Texto do exercício:
____________________

Parei de assistir a debates políticos porque fico doente. O amigo talvez ache que eu me refiro a alguma doença psicológica, mas não é só isso: meu mal-estar é muito mais físico. Da última vez que assisti a um debate presidencial, por exemplo (foi em 1989; acho que lá estavam Brizola, Marronzinho, Sílvio Santos e Enéas), perdi três quartos dos cabelos, fiquei temporariamente cego de um olho e torto da espinha. O médico que me atendeu no pronto-socorro disse que era um caso brando de quasimoditis acutae, doença dos nervos cuja manifestação é deixar o doente parecido com o Corcunda de Notre Dame. Tomei antibióticos e uma antirrábica, e o doutor me proibiu de assistir a qualquer outro debate – inclusive mesa-redonda de futebol – pelo resto da vida, sob pena de ver a quasimoditis se transformar numa dilmoluscatitis glossolalica crônica, que não tem cura e, além dos outros sintomas, ainda deixa os olhos vesgos e aumenta muito a capacidade de falar besteira (e olha que a minha já é enorme).

* * *

Existe na língua inglesa a expressão jump to conclusions, que quer dizer “chegar a uma conclusão depressa demais, sem ter todos os fatos na mão ou na cabeça”. Bem, eu não sei quem é que previne os falantes do inglês de sair por aí saltando o brejo dos fatos curtos para a terra firme das conclusões compridas; o que eu sei é que nós, brasileiros, espanto do mundo, temos aqui uns tribunais para nos ajudar nesse tipo de escorregão.

____________________

Linhas de dados:
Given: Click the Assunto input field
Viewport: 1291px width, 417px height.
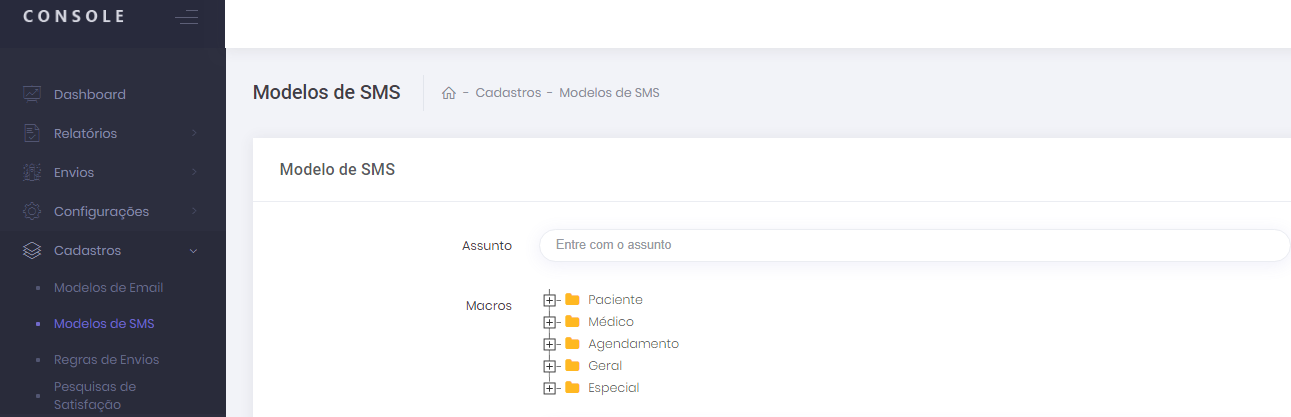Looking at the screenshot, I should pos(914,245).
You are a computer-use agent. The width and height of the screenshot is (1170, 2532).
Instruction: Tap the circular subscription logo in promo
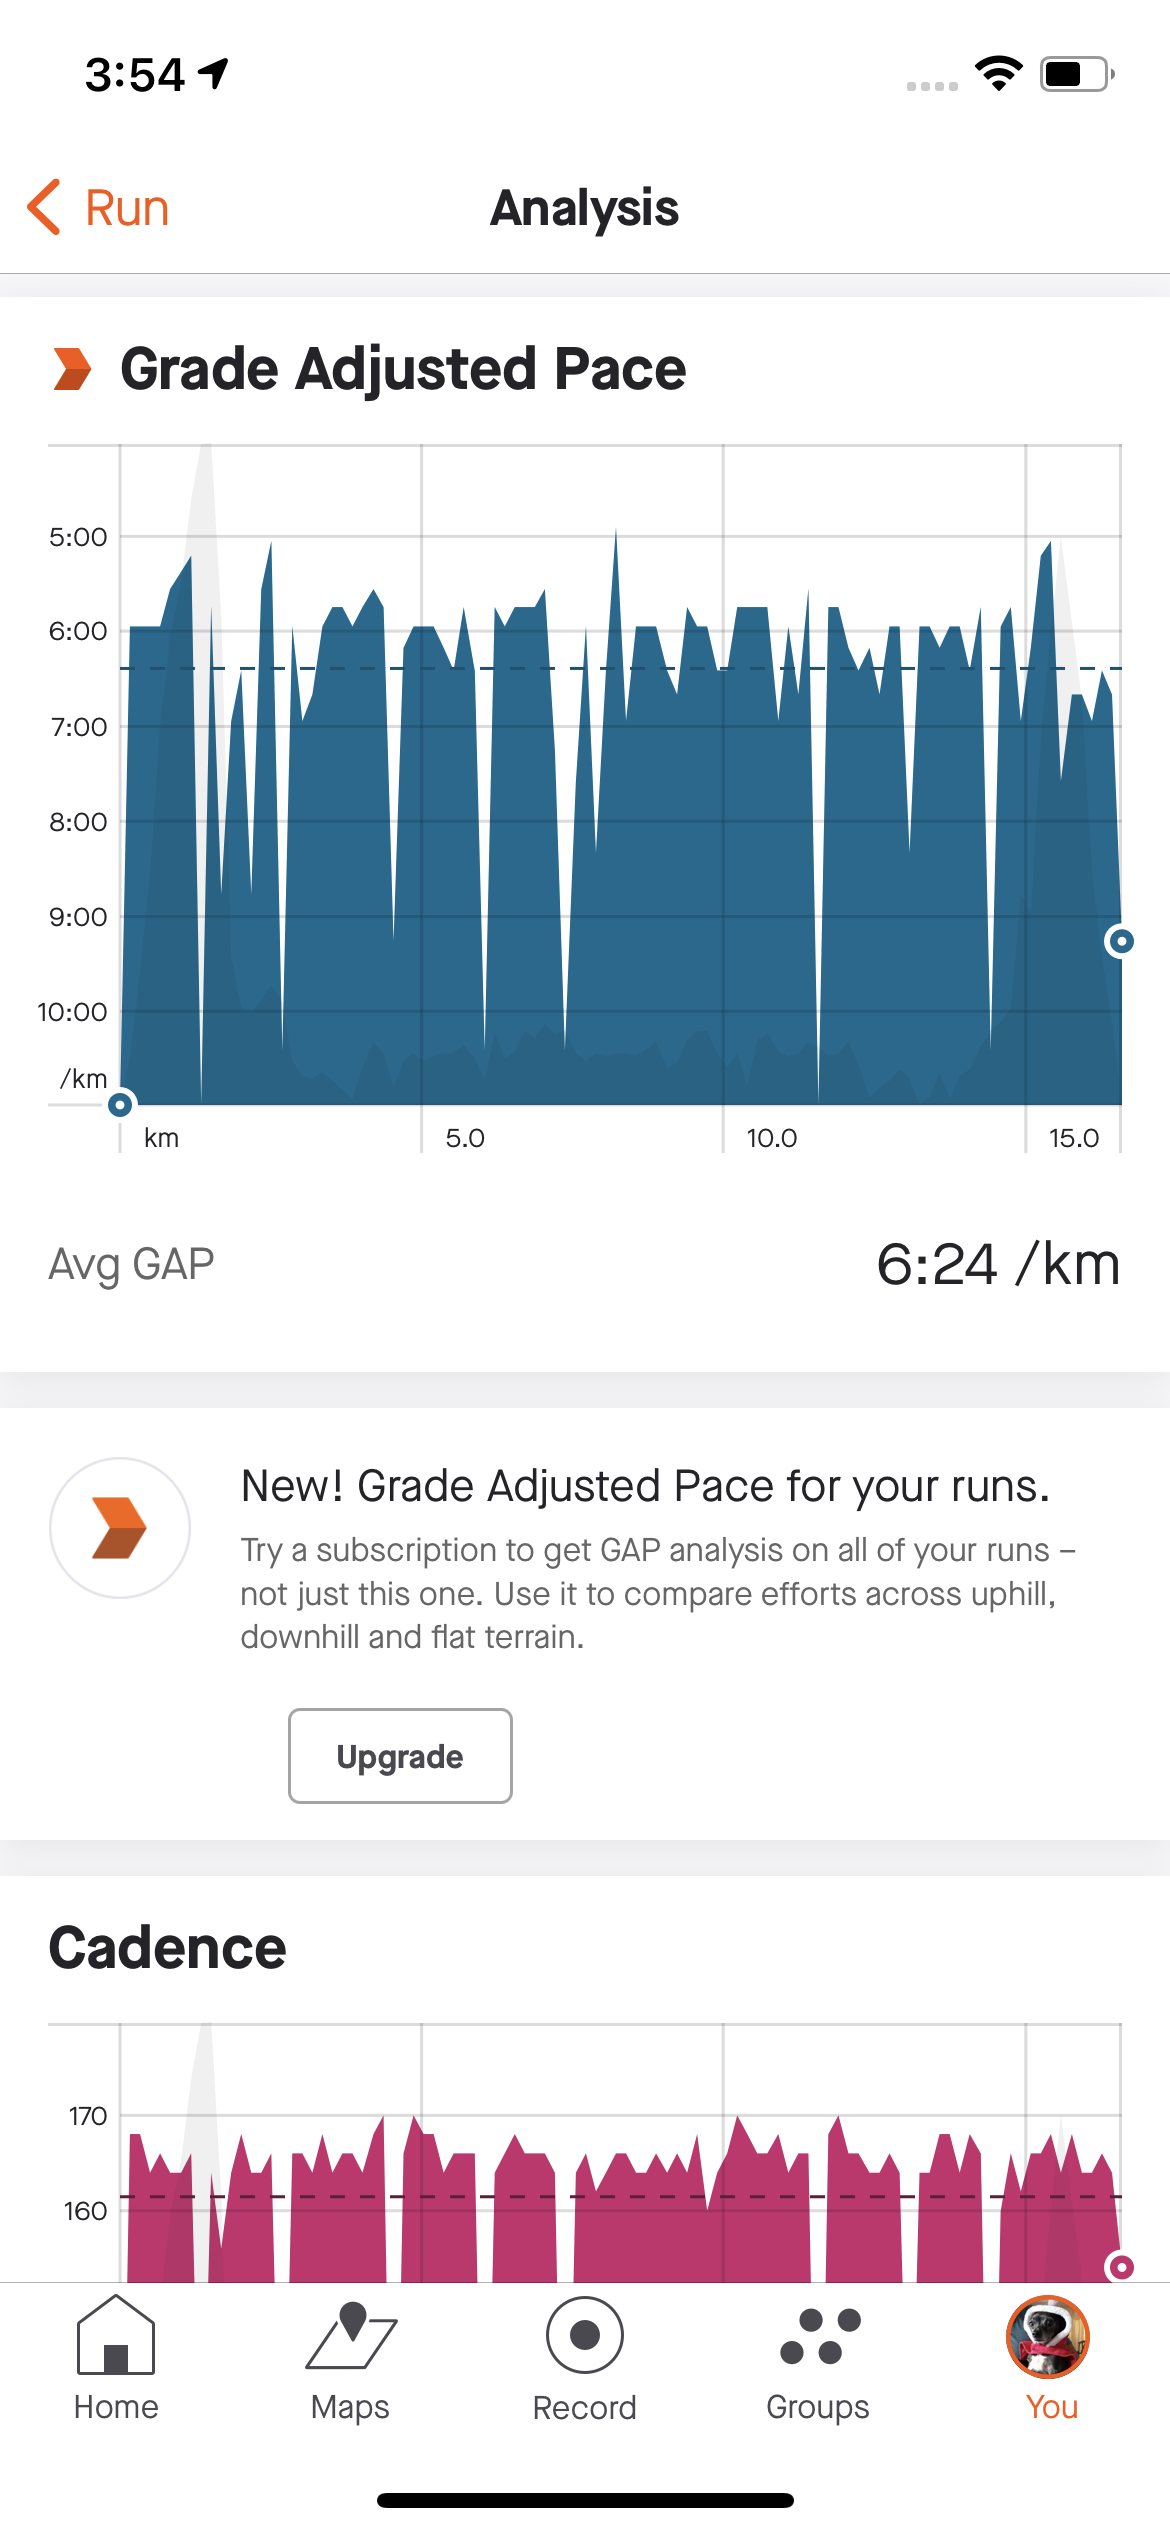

____________________

Ação necessária 1:
Liste os nomes das pessoas que, segundo a crônica sobre debates políticos, estavam no debate presidencial de 1989.
Ação necessária 2:
Prossiga com a crônica sobre debates políticos a partir da última frase apresentada, mantendo o mesmo tom bem-humorado.

Resposta final 1:
Brizola, Marronzinho, Sílvio Santos e Enéas.

Resposta final 2:
Aliás, é impressionante a quantidade de tribunais que nós temos, não é? Afora os cíveis e criminais, aí estão os eleitorais, os de contas, os de execuções penais, os militares e, por fim, os supremos triviais e variados – todos eles agindo mais e mais sobre a nossa já limitada mobilidade, quer de palavra, quer de pensamento, quer lá do que esteja na alçada de cada corte respectiva.

E é impressionante também o conhecimento que a gente tem desses tribunais hoje em dia. Se eu, moleque nos anos 70, perguntasse ao meu pai o que é o STF, ele, talvez confundindo com SFC, responderia que era um time de futebol. Ora, eram os anos 70 e meu pai não tinha, e nem precisava ter, ideia do que fosse ou do que fizesse essa corte. Já hoje, nós não somente sabemos que é sim um time de futebol como discutimos, cada vez mais a meia voz, sua escalação, suas jogadas, suas táticas, etc. Há quem diga que evoluímos; não sou eu que vou negar.

Eu ia fugindo do assunto, entretanto. Pois o que eu ia dizendo é que somos tão sortudos, tão bem aquinhoados pelos fados, que uma corte (esqueci qual) veio nos ajudar a não ficar por aí pulando, pulando e pulando até cair com os dois pés no peito de alguma conclusão. Foi uma corte didática, data venia até preclara, usque magnânima, cheia do fumus e também do boni iuris, que veio nos alertar para o perigo de deixar que fatos verdadeiros nos levem a conclusões mentirosas.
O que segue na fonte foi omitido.